### Work order:
In the records below, find the line containing "Screen dimensions: 1568x436", then print it and every following line exactly, through the last, without pictures.

Given entries below:

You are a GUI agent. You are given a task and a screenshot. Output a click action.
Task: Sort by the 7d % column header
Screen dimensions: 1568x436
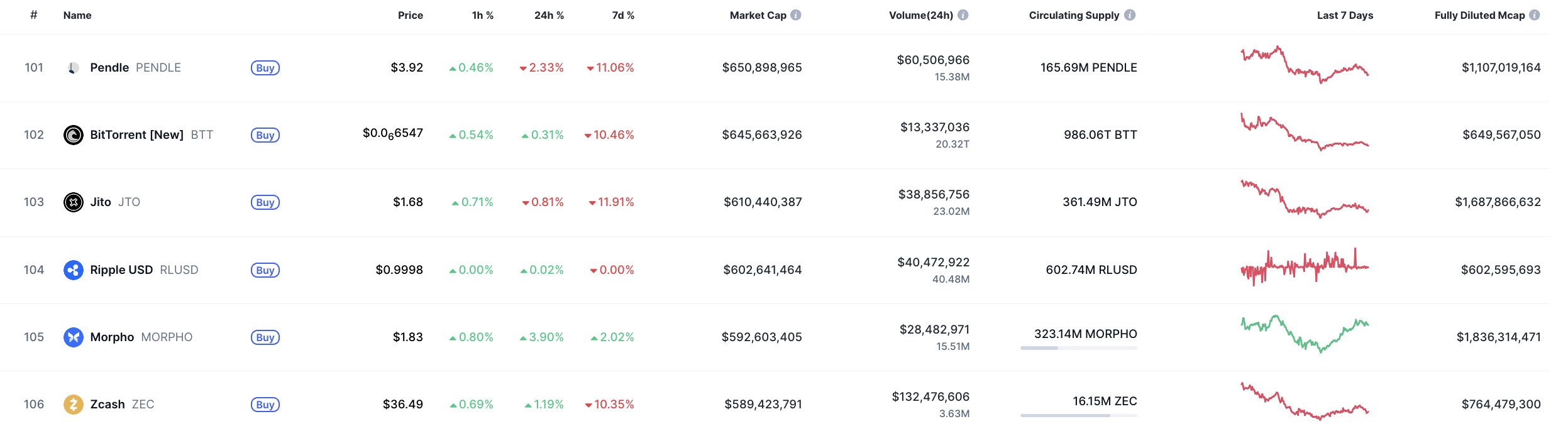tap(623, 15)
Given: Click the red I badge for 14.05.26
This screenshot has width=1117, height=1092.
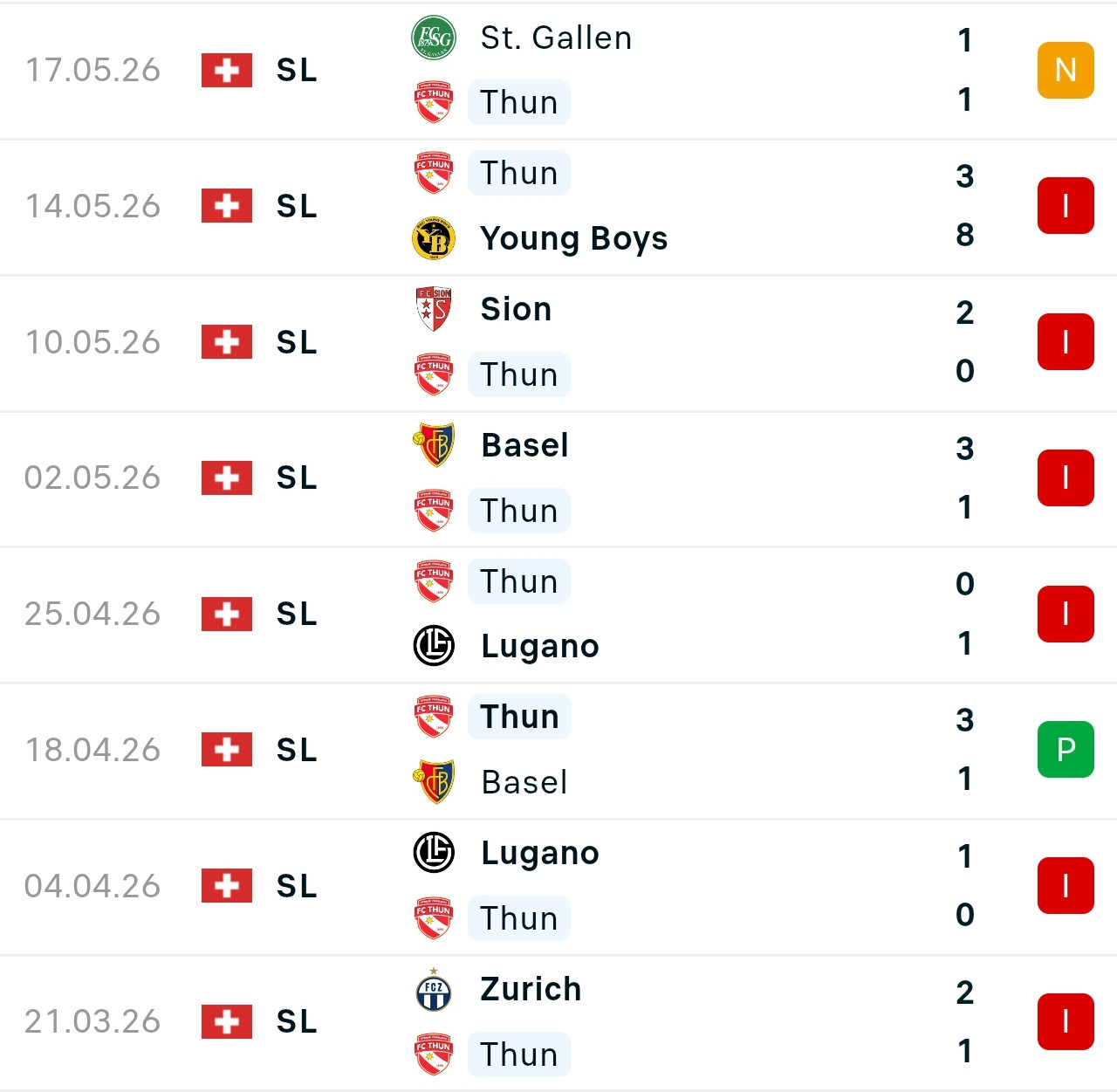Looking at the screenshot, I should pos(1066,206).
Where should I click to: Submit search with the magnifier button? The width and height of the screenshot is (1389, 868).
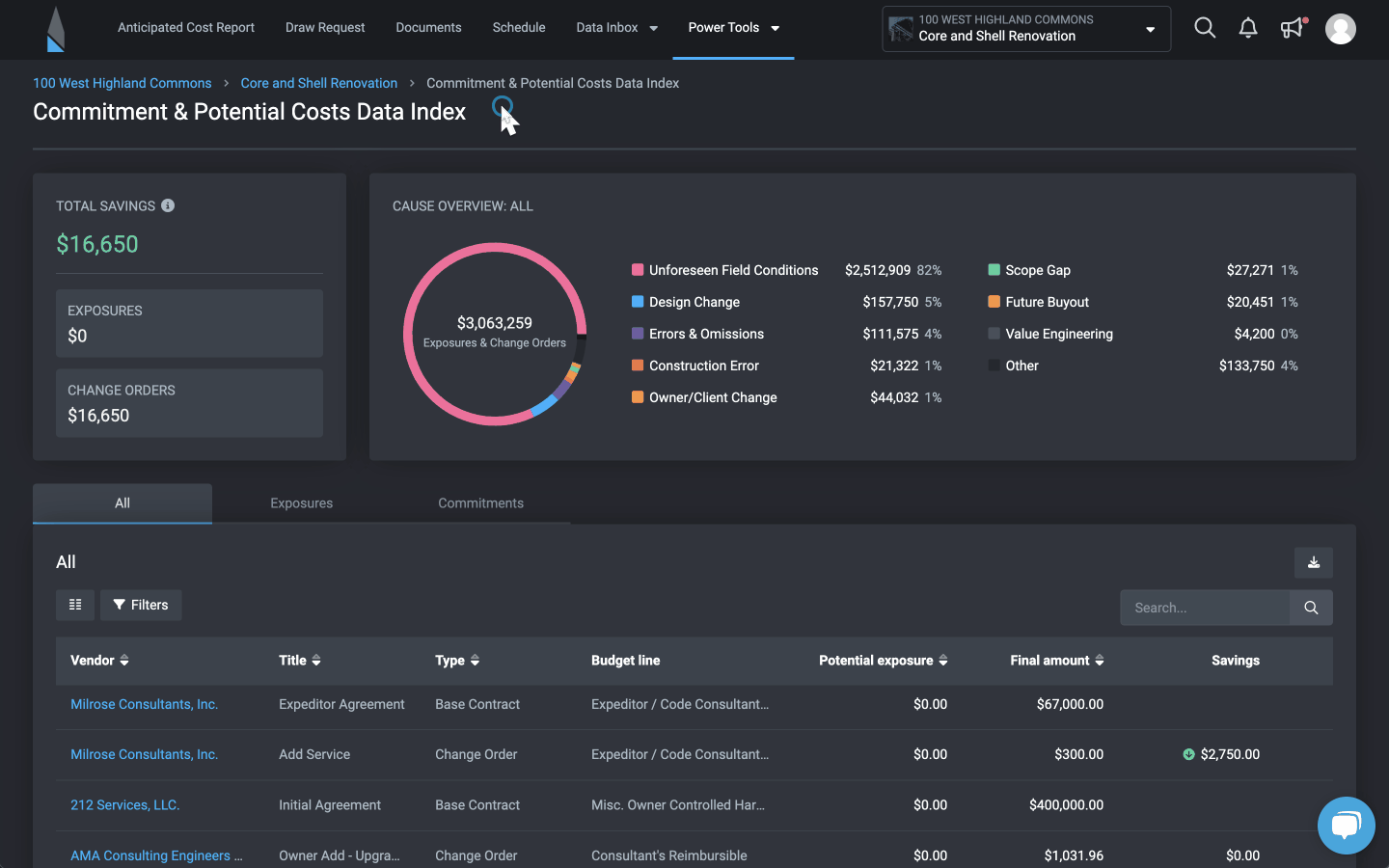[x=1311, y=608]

End of Given entries.

### Solution below:
Screen dimensions: 1568x436
tap(623, 15)
Given: Click the red I badge for 14.05.26
This screenshot has width=1117, height=1092.
Looking at the screenshot, I should pos(1066,206).
Where should I click to: Submit search with the magnifier button? The width and height of the screenshot is (1389, 868).
[x=1311, y=608]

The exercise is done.